Start of Supplied entries

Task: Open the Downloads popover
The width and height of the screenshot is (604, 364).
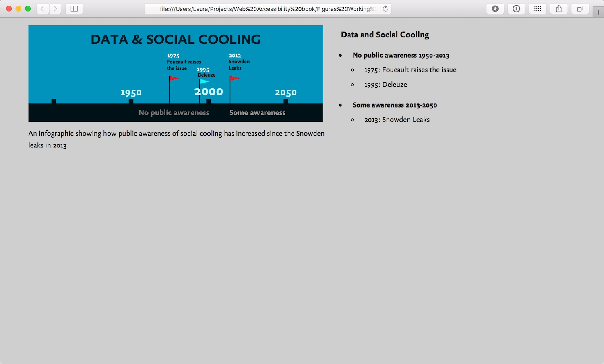Action: click(x=495, y=8)
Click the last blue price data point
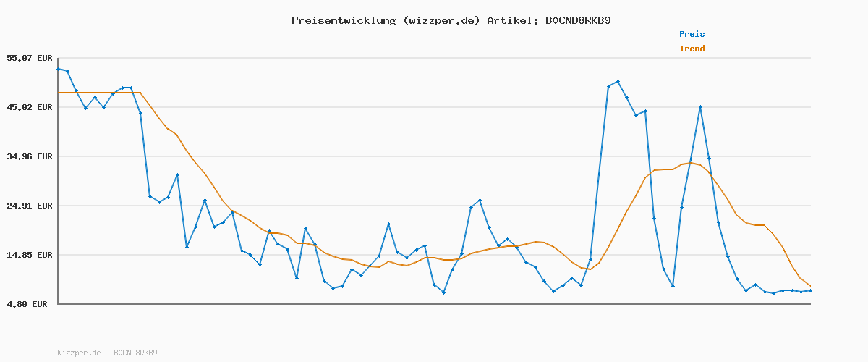The image size is (868, 362). (810, 290)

End of Supplied entries

→ **Task details**
Each line above should be output exactly, apart from the pictures.

→ **Answer to the exercise**
Task: Open the Downloads popover
The width and height of the screenshot is (604, 364).
Action: click(x=495, y=8)
Click the last blue price data point
The image size is (868, 362). (810, 290)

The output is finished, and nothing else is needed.